We want to be able to share things about where we live and when we were born,
but since these variables are used for identity confirmation, we are stuck
with a trade-off.

A unique reference to be used for identity confirmation is an alternative, but
it also has drawbacks. The identifier becomes concrete over time, so we become
bound to the identifier. Anonymity becomes more challenging and the identifier
slowly becomes a requirement rather than an option.

An challenge to get the right balance.

------
jimmytidey
There are quite a few microformats that would get you close to this:
[http://www.microformats.org/wiki/hresume](http://www.microformats.org/wiki/hresume)
would be a start...

------
leoedin
tudborg covered a lot of good points.

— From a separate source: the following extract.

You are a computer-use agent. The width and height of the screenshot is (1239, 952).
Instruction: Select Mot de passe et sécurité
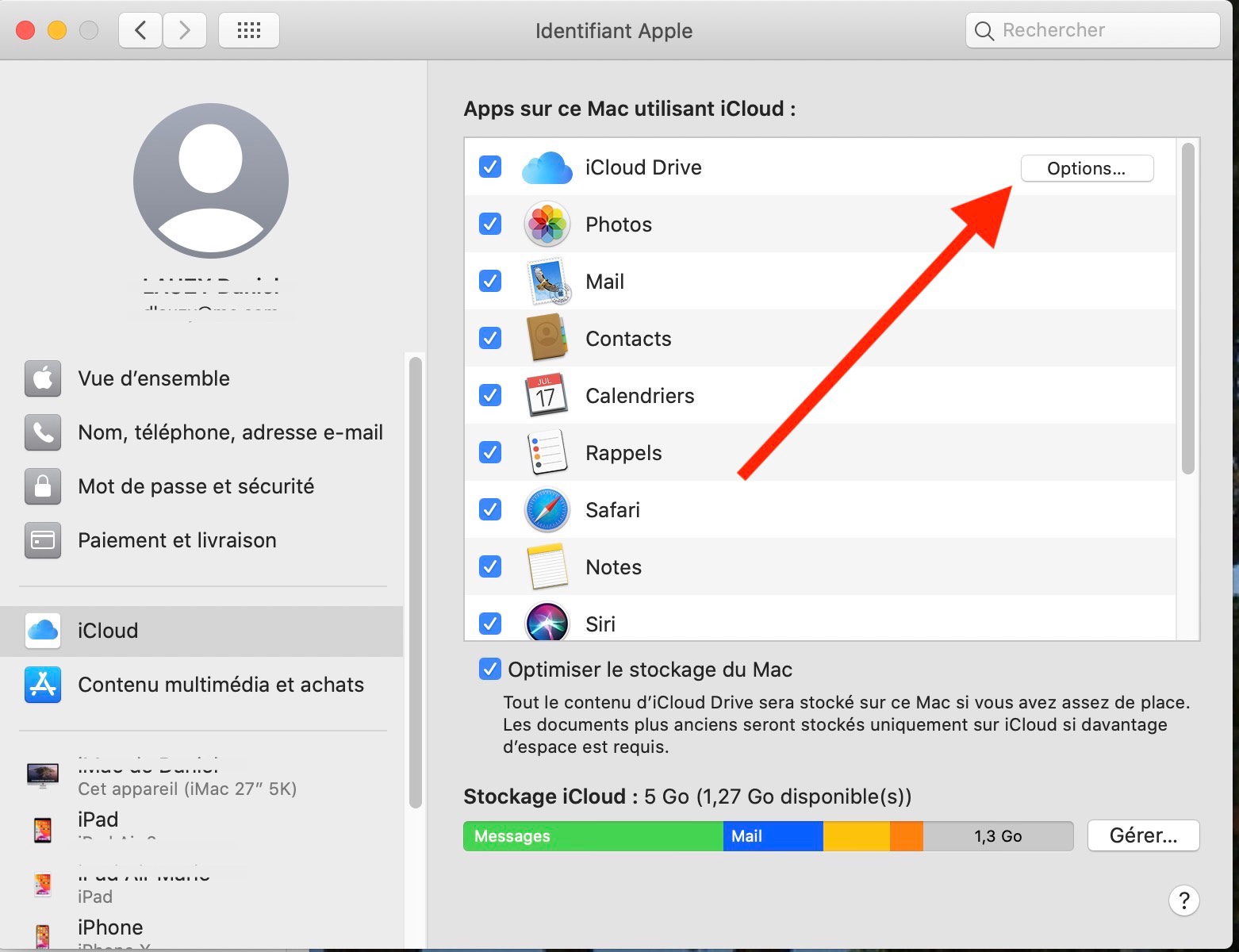click(x=196, y=486)
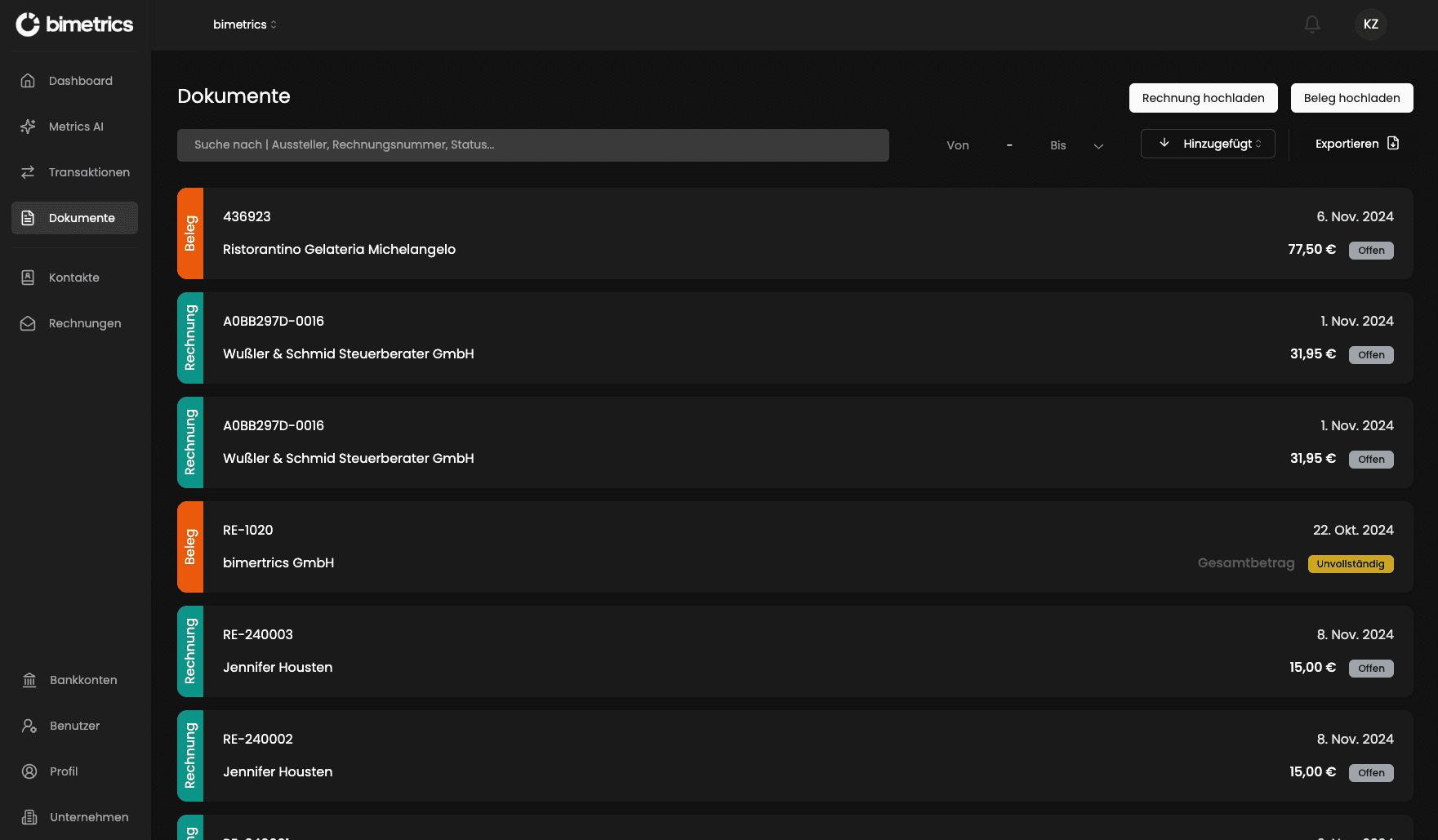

Another alternative to a geohash would
be to use a GeoJSON[1] object to define location. It's a fairly widely adopted
geographical standard and means you could throw the data from the API straight
into a map (leaflet) or a database (mongoDB has native geoJSON support).

[1]: [http://geojson.org/](http://geojson.org/)

Be careful with broadcasting your date of birth widely. It's surprising how
little information is needed to open a store credit card.

------
jqueryin
If you're watching comments, how often do you change your lat/lon coordinates
if at all? I'm just wondering if you track changes or you simply located your
home.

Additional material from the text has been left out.